東京、名古屋、大阪から飛行機で約1時間、旅の始まりは山形空港から。送迎用の観光ライナーに乗り、肘折温泉へ出発します。 出羽三山の主峰・月山の麓、美しい山々や河川に囲まれた温泉郷「肘折」の湯は古くから「骨折、疵(きず)に肘折」と伝えられるほど、からだを癒す効果が高く、湯治場としても多くの湯客に愛される名湯です。 温泉地に長期間滞在し、体調を整えることを意味する「湯治」。言葉だけを聞くと年配の方向けのイメージがありますが、「七治里暮らし」で体験できるのは、肘折の穏やかに流れる時間のなかで自然の恵みをたっぷりと感じ、こころもからだも整えようという都会で働く女性に向けた現代版の湯治です。7日間の旅を基本としていますが、1泊2日からでも参加可能なので、週末を利用して体験できるのもうれしいポイントです。
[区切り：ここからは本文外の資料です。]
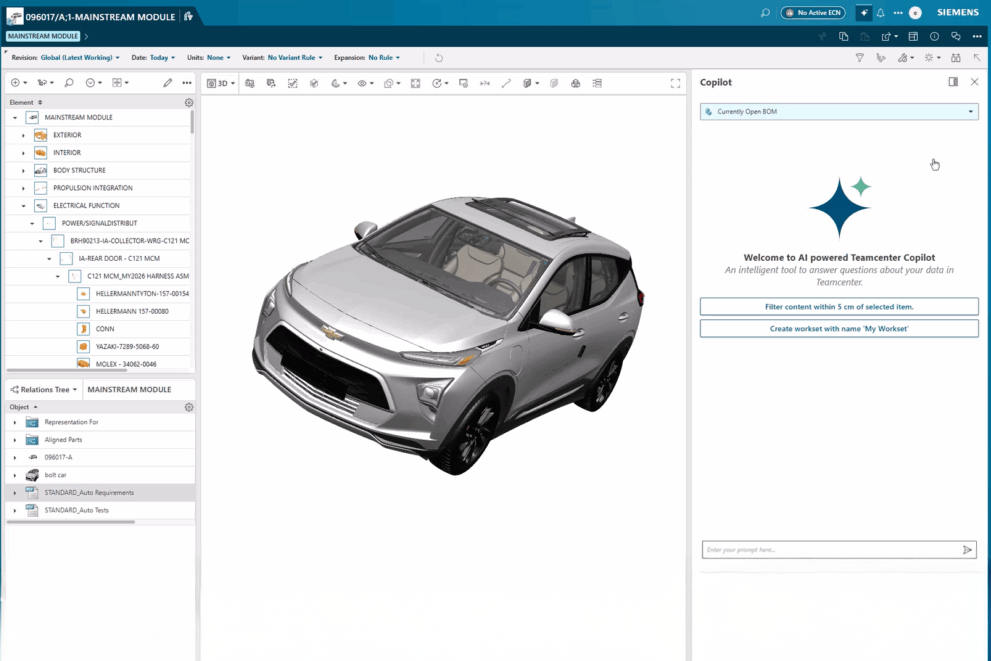The image size is (991, 661).
Task: Click the binoculars icon in toolbar
Action: [x=955, y=58]
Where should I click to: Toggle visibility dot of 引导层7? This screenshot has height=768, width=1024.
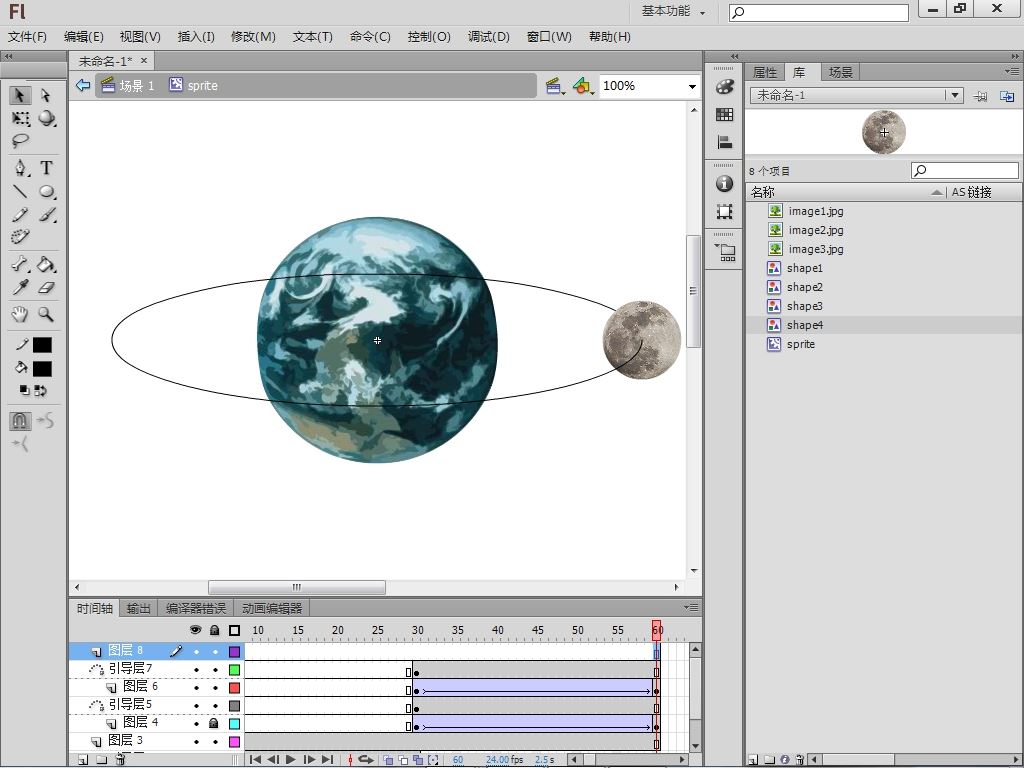coord(196,669)
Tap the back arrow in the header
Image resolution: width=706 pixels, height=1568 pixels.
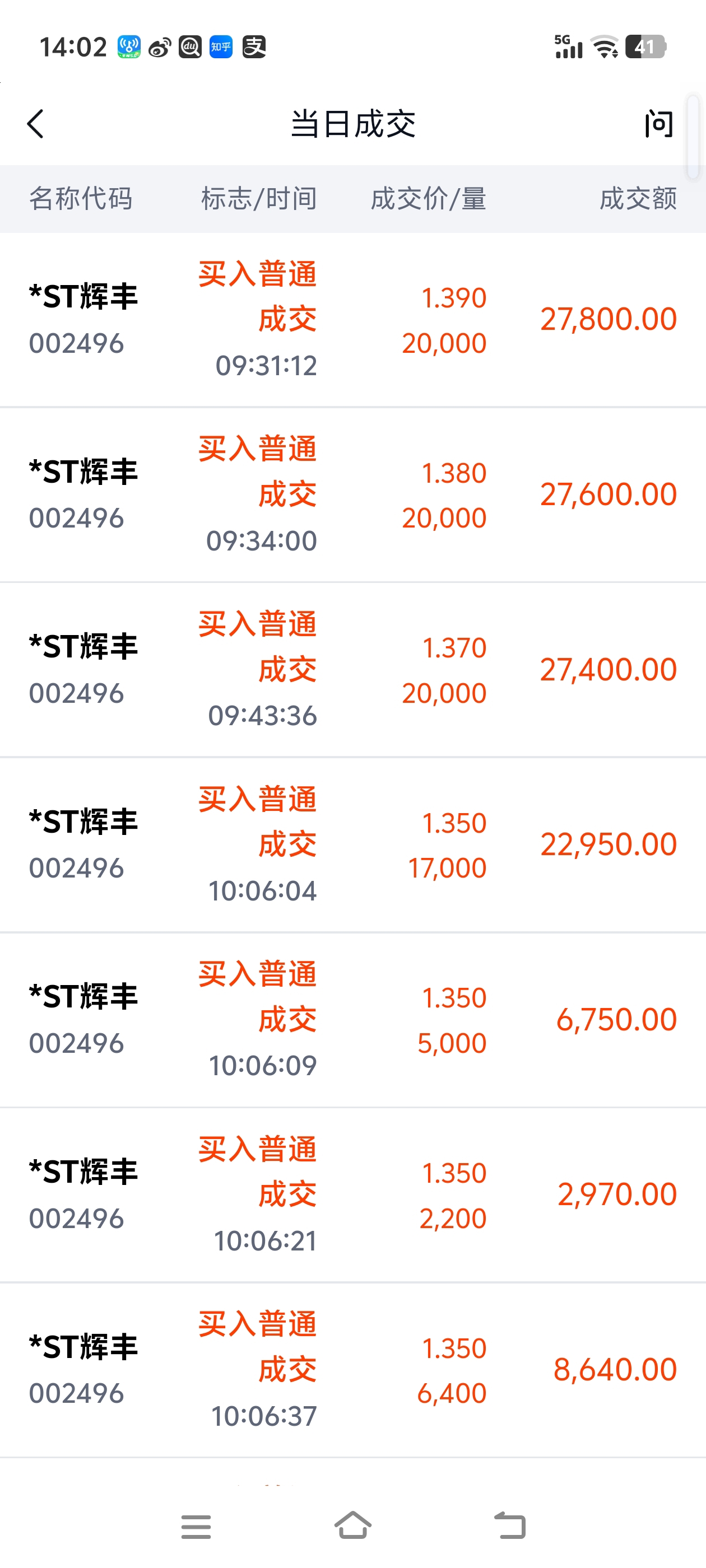tap(36, 124)
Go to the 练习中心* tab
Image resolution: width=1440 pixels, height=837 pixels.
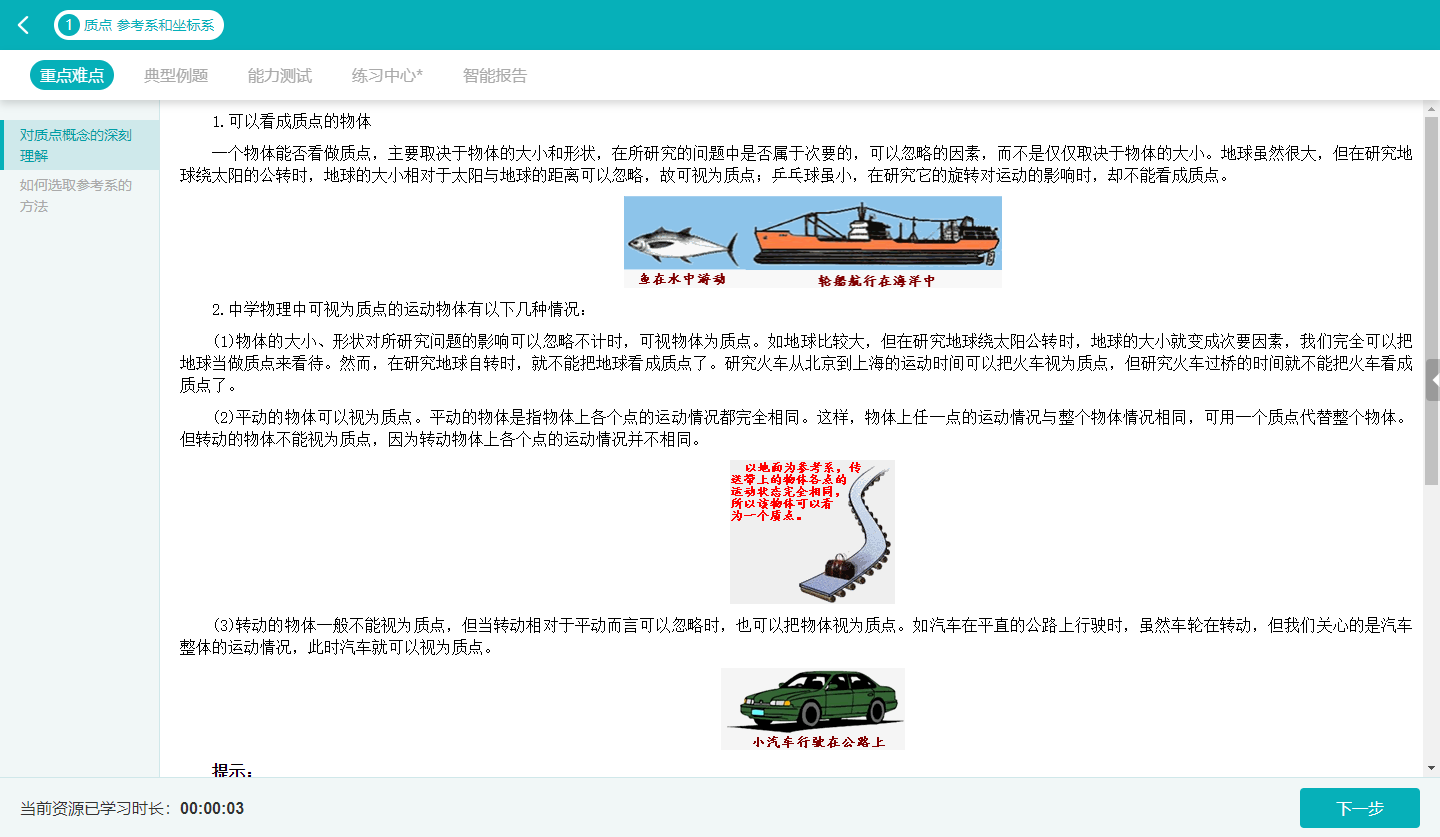tap(387, 75)
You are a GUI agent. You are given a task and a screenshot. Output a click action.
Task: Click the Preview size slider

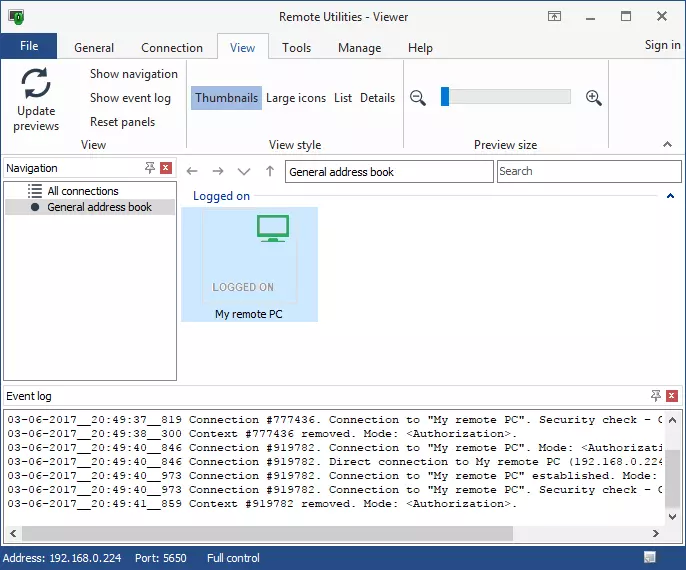pyautogui.click(x=506, y=97)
黄色が「七治里暮らしプロジェクト」専用のてぬぐい。緑色は温泉街の商店などで販売
どんな旅になるだろうとワクワクしていると、乗務員から1枚の手紙が渡されました。 肘折温泉の女将の似顔絵や山菜などのイラストが描かれたウェルカムメッセージ。季節ごとの見どころやおいしい食材などが、あたたかみのある手書きの文字で紹介されています。手書きのイラストに、これから始まる旅がより楽しみになります。 肘折温泉には1時間半ほどで到着。月山を望む美しい山々や緑に包まれた田畑を眺めながらの移動は、心地よくあっという間の時間でした。 宿にチェックインしたら渡される手ぬぐいは、七治里暮らしプロジェクトのロゴマーク入り。温泉街の共同浴場や旅館で見せると、入浴料のサービスなどが受けられます。 それでは、さっそく温泉巡りへ。
スパリエに聞く、温泉の入り方
まず訪れたいのが日帰り温泉施設「肘折いでゆ館」。そこでスパリエの先生に温泉の入り方を教えてもらいます。 七治里プランに参加すると、こちらで温泉のスペシャリスト「スパリエ・インストラクター」から、肘折温泉の魅力やおすすめの入浴方法を直接伺うことができます。ちなみに、「スパリエ」とは、「スパ」と「ソムリエ」を組み合わせた造語なのだそう。 さっそく肘折温泉について教えてもらうと、魅力はやはり泉質の良さ、とのこと。保温効果が高く、入浴後も温かさが長く続くそうです。女性にうれしい美肌効果もあり、つい何回も入りたくなりますが、1日目の入浴は1、2回にとどめ、2日目から徐々に回数を増やし湯を肌になれさせるのがベスト。1日5回までの入浴がからだを癒すのに適しているそう。先生のアドバイスを受けたら、いざ入浴です。 ○肘折いでゆ館(ひじおりいでゆかん) [所] 山形県大蔵村南山451-2 [TEL] 0233-34-6106 [時間] 9:00~20:00(5~9月)、9:30~18:00(4・10月)、10:00~17:00(11~3月) ※入館受付は終了、30分前まで [休] 第2・4火曜(祝日の場合は営業) [料] 400円 [HP] http://www.hijiorionsen.jp/ideyukan/
2種類のお湯が湧く秘湯に癒されます
次に訪れたのは、日帰り温泉施設「カルデラ温泉館」。 肘折温泉にはおもしろい湯があることで知られ、そのひとつがこちらの湯。なんと熱い温泉(塩化物泉)と冷たい温泉(炭酸泉)の2つが湧き出す全国的にもめずらしい温泉です。熱い湯船でからだが温まったらパチパチと炭酸の刺激を感じる冷たい温泉で足浴…、この繰り返しがおすすめの入浴法なのだそう。 温泉は内湯と露天風呂の2種類があり、春から夏にかけての時期は露天風呂が特に人気。温泉を囲む緑輝く木々を眺めながらのんびり入る湯は、気持ちをリフレッシュさせてくれます。また、冷たい温泉は浴室の入口で飲泉として味わうこともできます。炭酸の強さは気温に左右されるそうで、そうした違いが楽しめるのも自然の恵みならでは。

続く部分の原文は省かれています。